Fine-grained emotion recognition can model the temporal dynamics of emotions, which is more precise than predicting one emotion retrospectively for an activity (e.g., video clip watching). Previous works require large amounts of continuously annotated data to train an accurate recognition model, however experiments to collect such large amounts of continuously annotated physiological signals are costly and time-consuming. To overcome this challenge, we propose an Emotion recognition algorithm based on Deep Siamese Networks (EmoDSN) which can rapidly converge on a small amount of training data, typically less than 10 samples per class (i.e., <10 shot).
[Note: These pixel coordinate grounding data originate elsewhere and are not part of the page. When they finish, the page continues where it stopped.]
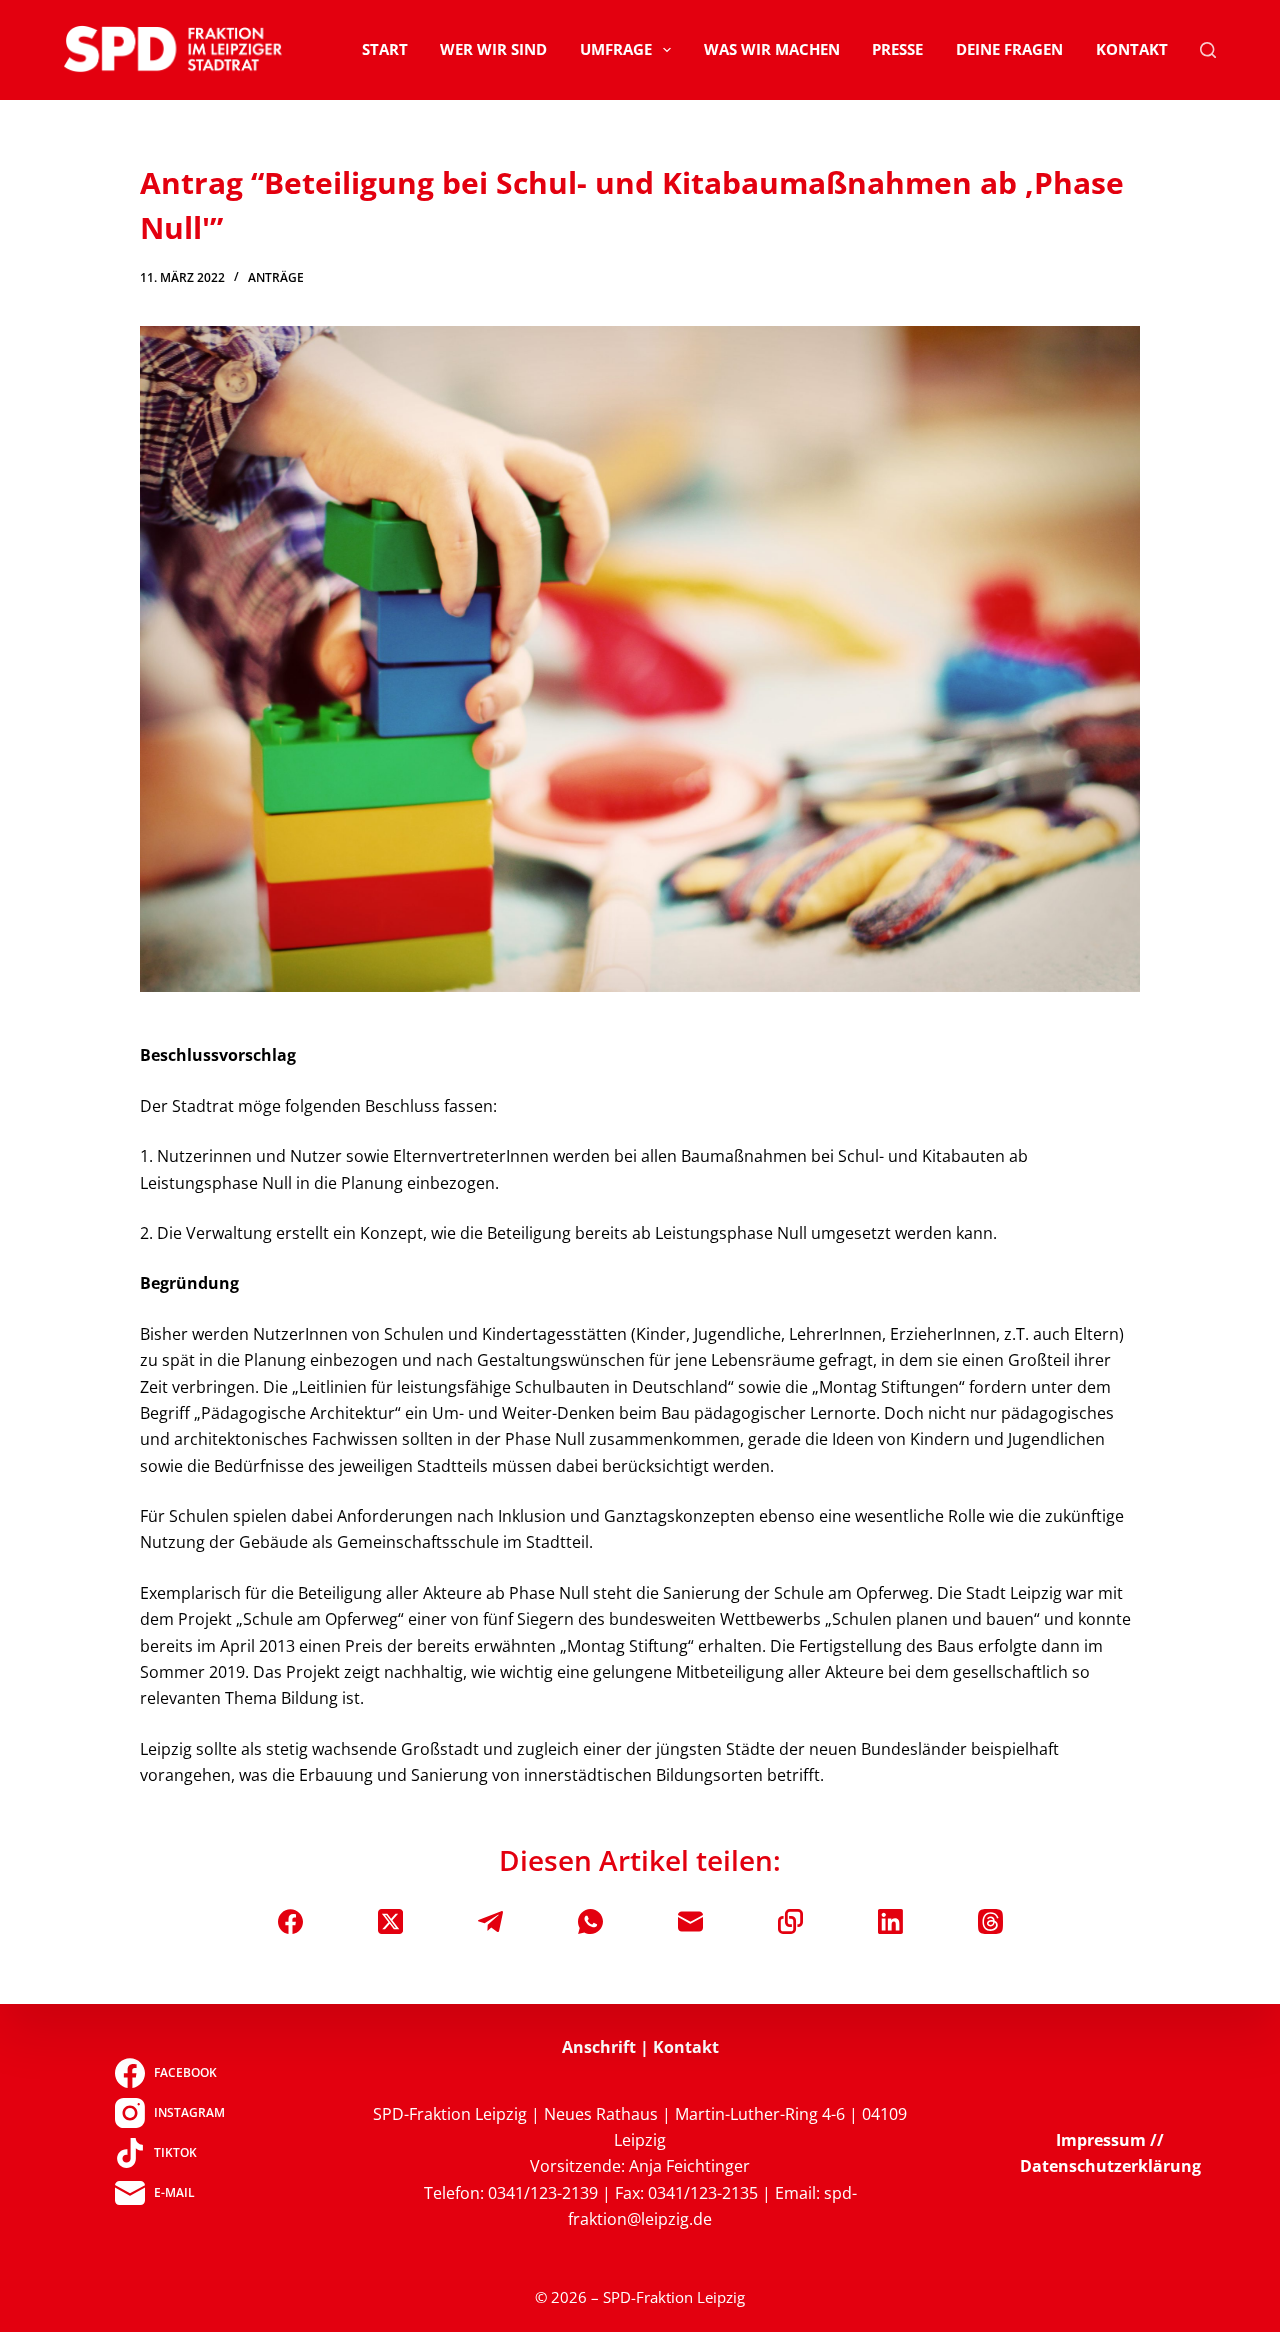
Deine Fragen (1009, 49)
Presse (897, 49)
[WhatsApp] (590, 1921)
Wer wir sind (493, 49)
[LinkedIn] (890, 1921)
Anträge (276, 277)
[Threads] (990, 1921)
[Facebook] (290, 1921)
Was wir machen (772, 49)
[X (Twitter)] (390, 1921)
EmoDSN recognizes fine-grained valence and arousal (V-A) labels by maximizing the distance metric between signal segments with different V-A labels. We tested EmoDSN on three different datasets collected in three different environments: desktop, mobile and HMD-based virtual reality, respectively. The results from our experiments show that EmoDSN achieves promising results for both one-dimension binary (high/low V-A, 1D-2 C) and two-dimensional 5-class (four quadrants of V- A space + neutral, 2D-5 C) classification. We get an averaged accuracy of 76.04, 76.62 and 57.62% for 1D-2 C valence, 1D-2 C arousal, and 2D-5 C, respectively, by using only 5 shots of training data. Our experiments show that EmoDSN can achieve better results if we select training samples from the changing points of emotion or the ending moments of video watching.